Renata Pharmaceuticals has sought permission from the government to import the coronavirus vaccine developed by US drug manufacturing company Moderna.
"Renata Pharmaceuticals has submitted an application seeking permission to import Moderna's Covid vaccine. The relevant documents have been sent to the Directorate General of Drug Administration (DGDA), which is verifying the company's capacity," said Dr ABM Khurshid Alam, director general of the Directorate General of Health Services.
Noting that the vaccines need to be preserved at a temperature of below zero degrees, the health directorate chief said "We can preserve this vaccine in Dhaka, but there is no arrangement to store it outside Dhaka."
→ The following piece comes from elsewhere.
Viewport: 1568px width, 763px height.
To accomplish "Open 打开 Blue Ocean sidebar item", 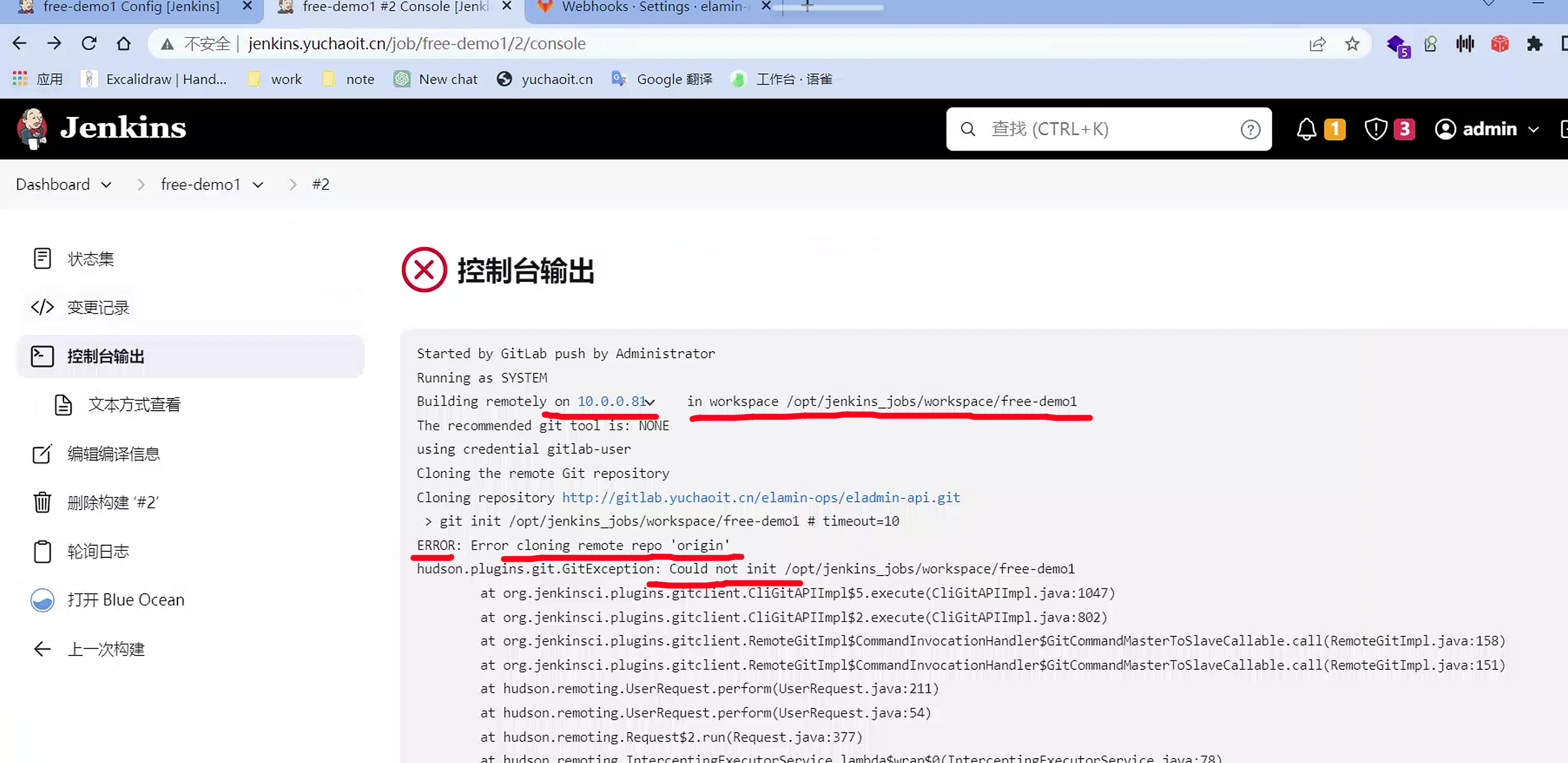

He made the disclosure talking to reporters in the capital on Monday.
Earlier on 30 April, the World Health Organization (WHO) listed the Moderna COVID-19 vaccine (mRNA 1273) for emergency use, making it the fifth vaccine to receive emergency validation from WHO.
WHO's Emergency Use Listing (EUL) assesses the quality, safety, and efficacy of COVID-19 vaccines, a prerequisite for supplying vaccine to the global COVAX initiative. WHO's EUL also allows countries to expedite their own regulatory approval to import and administer COVID-19 vaccines.
The vaccine was reviewed by WHO's Strategic Advisory Group of Experts on Immunization (SAGE), which made recommendations for vaccine use in populations (i.e. recommended age groups, intervals between shots, and advice for specific groups such as pregnant and lactating women).
SAGE recommended the vaccine for all age groups 18 and above in its interim recommendations dated 25 January 2021.
The US Food and Drug Administration issued an emergency use authorization for the Moderna vaccine on 18 December 2020, and a marketing authorisation valid throughout the European Union was granted by the European Medicines Agency on 6 January 2021.